French furnishings firm posts Q1 2026 decline

French furnishings firm Roche Bobois SA has reported a decline in first quarter sales.

According to its Q1 2026 trading update, total sales were down 5.6% to €87.1m from €95.2m in 2025.

Roche Bobois said the decline was in line with expectations and consistent with the retail sales trend in Q4 and the year-end order backlog, in a less favourable global economic environment.

Revenue in France for Roche Bobois brand stood at €26.2 million (-5.7%), while Cuir Center showed strong resilience thanks to its mid-range positioning, generating €10.7 million in Q1 2026 compared with €9.4 million in Q1 2025, representing growth of +13.0% over the period.

At constant exchange rates, the US/Canada region is almost stable (-0.8%) compared with Q1 2025. The decline in revenue (to €26.6 million versus €29.5 million a year earlier) thus stems almost entirely from euro/US dollar exchange rate effects.

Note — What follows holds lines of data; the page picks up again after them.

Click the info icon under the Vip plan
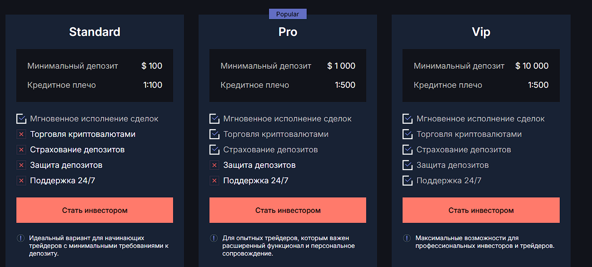Image resolution: width=592 pixels, height=267 pixels. pyautogui.click(x=407, y=238)
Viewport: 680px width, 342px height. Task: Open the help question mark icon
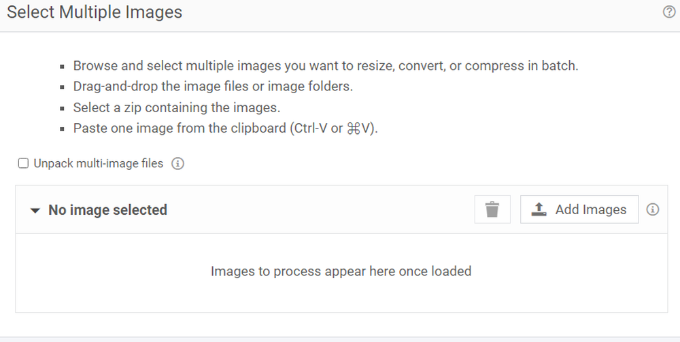pyautogui.click(x=669, y=12)
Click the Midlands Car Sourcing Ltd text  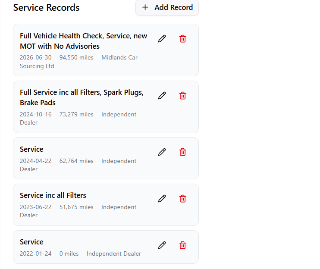point(78,62)
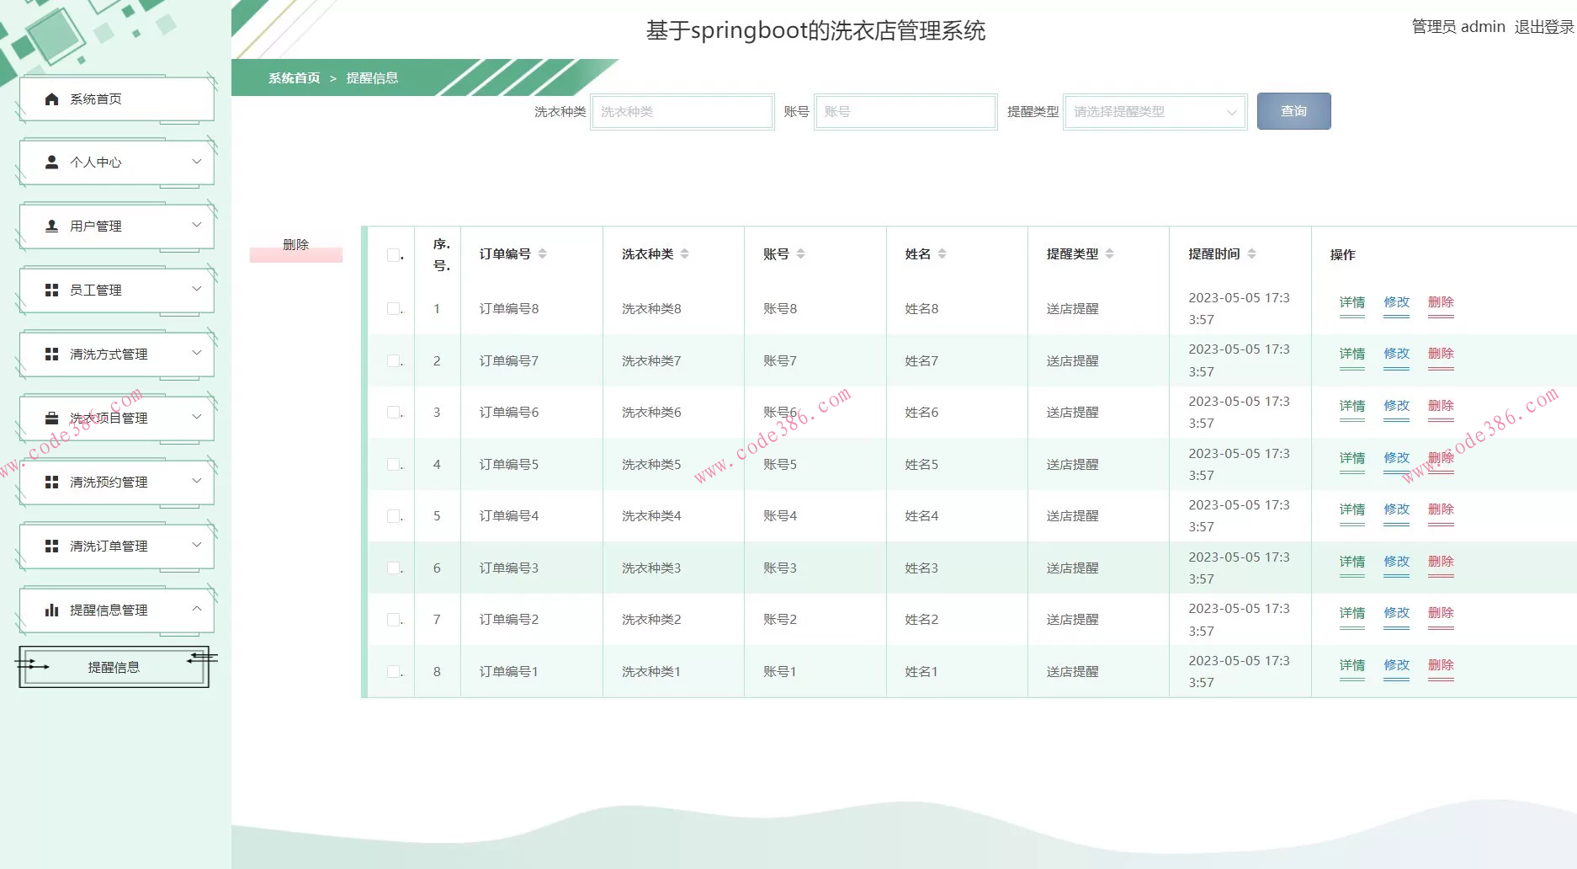1577x869 pixels.
Task: Sort by 提醒时间 column sort arrows
Action: [1251, 253]
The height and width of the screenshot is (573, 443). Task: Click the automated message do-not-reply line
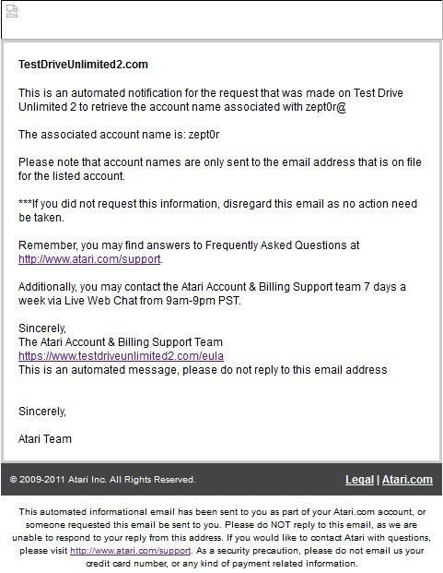[203, 370]
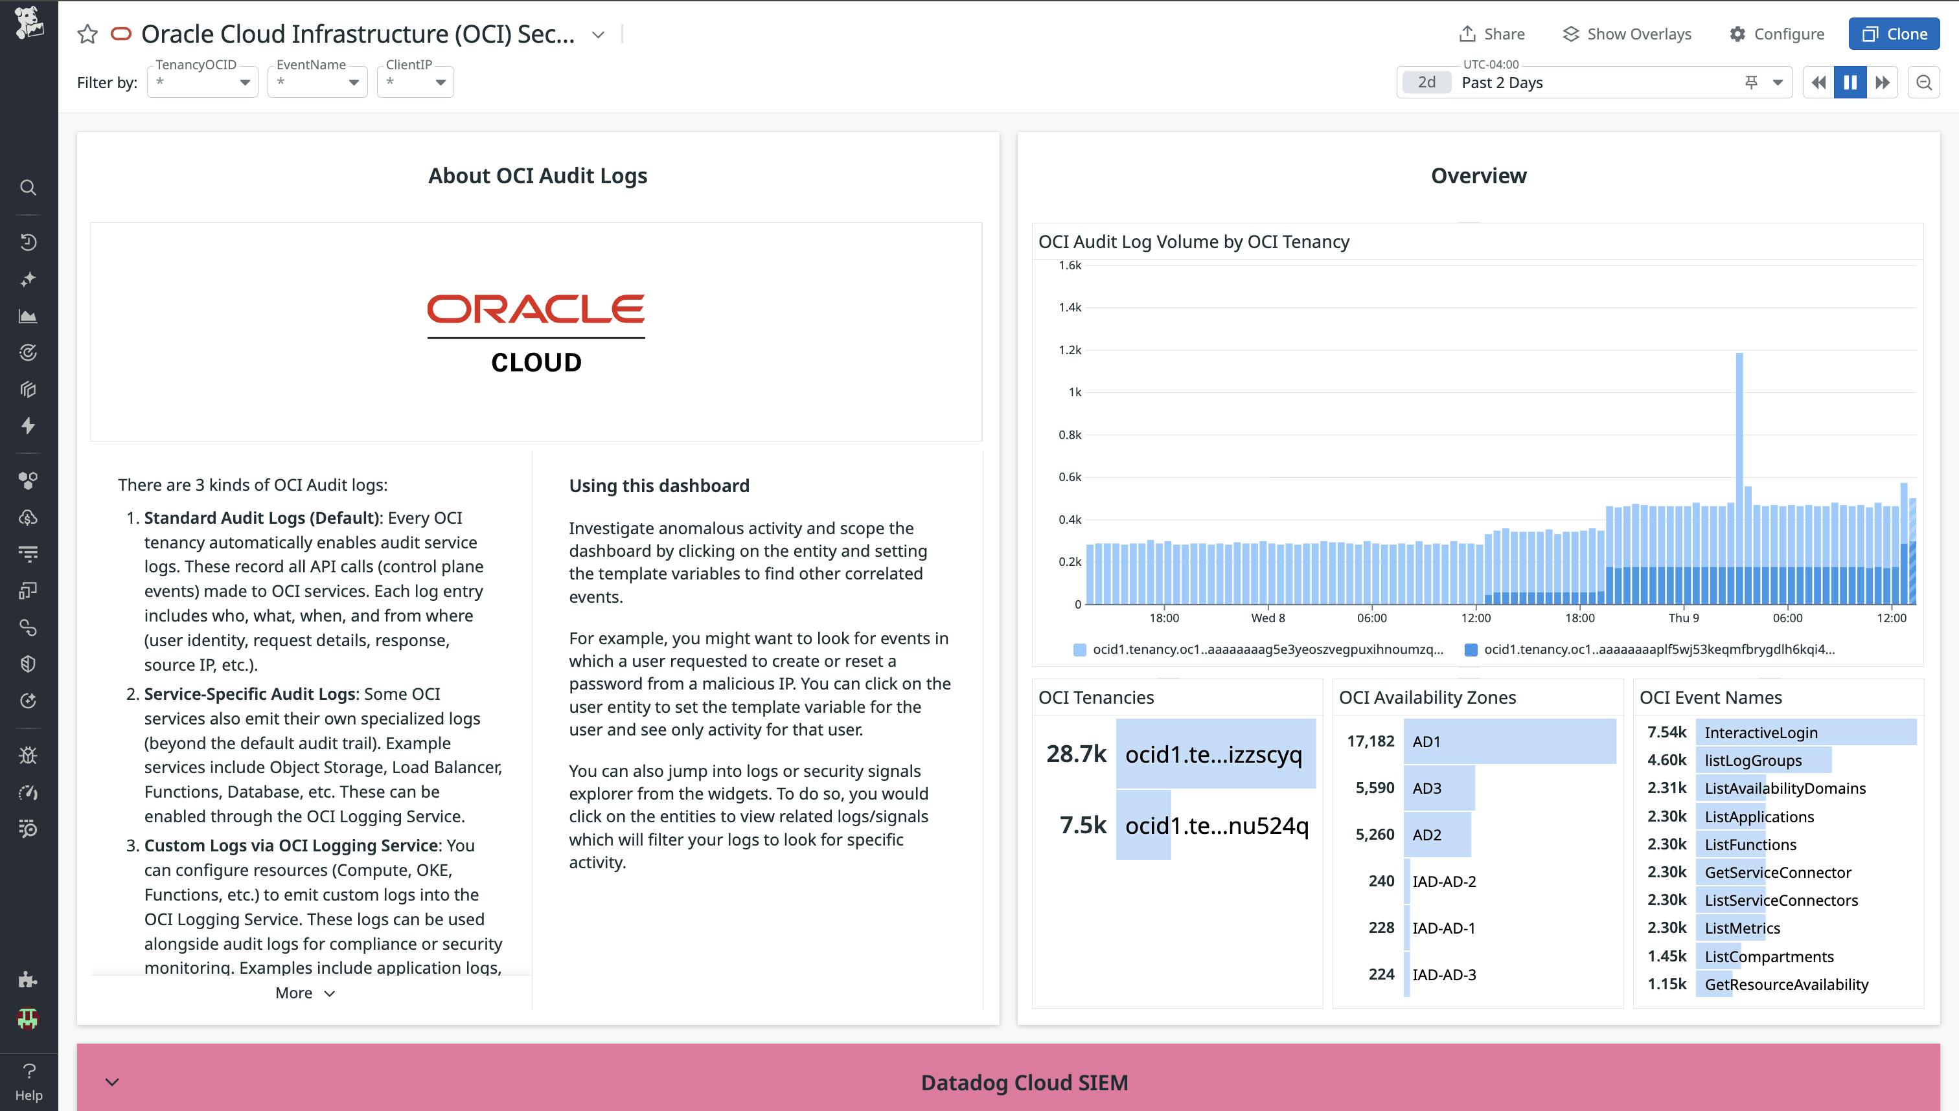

The Europe region (excluding France) recorded a sharper decline, particularly in the United Kingdom, Germany, and Spain. Revenue for the region amounted to €19.0 million in the quarter, down -16.2% at current exchange rates.

Finally, the Overseas region reported revenue of €3.8 million, compared with €4.9 million a year earlier, mainly due to unfavourable exchange rate effects and a decrease in international franchise royalties.

“In terms of retail sales, March 2026 showed encouraging signs of recovery in the United States/Canada, driven by the success of the “Design Days” sales event, as well as in the Overseas region,” the company said.

“As a result, the retail sales from directly operated stores returned to positive territory in March (+1.1%). The Group thus managed to offset part of the shortfall recorded at the end of February. As of the end of March 2026, cumulative retail sales from directly operated stores stood at €97.2m. The cumulative retail sales (franchised stores and all brands combined) came to €155.1m as of March 31, 2026, showing a similar decline.

“Consequently, the order backlog stood at €139.2m at the end of March 2026 (compared with €122.7m at December 31, 2025, and €161.1m at the end of March 2025). It should be noted that order backlog as of the end of March 2026 includes an adverse currency effect of €6.2m.

“Given the level of order intake recorded, Q2 revenue is expected to follow a similar trend compared to Q1. However, exchange rate effects are expected to become more favourable starting in Q2 2026.

“Finally, the Group has previously gone through cyclical downturns in activity, with positive carryover effects in subsequent months. The resilience of its variable-cost business model helps to mitigate the impact of volume contractions.”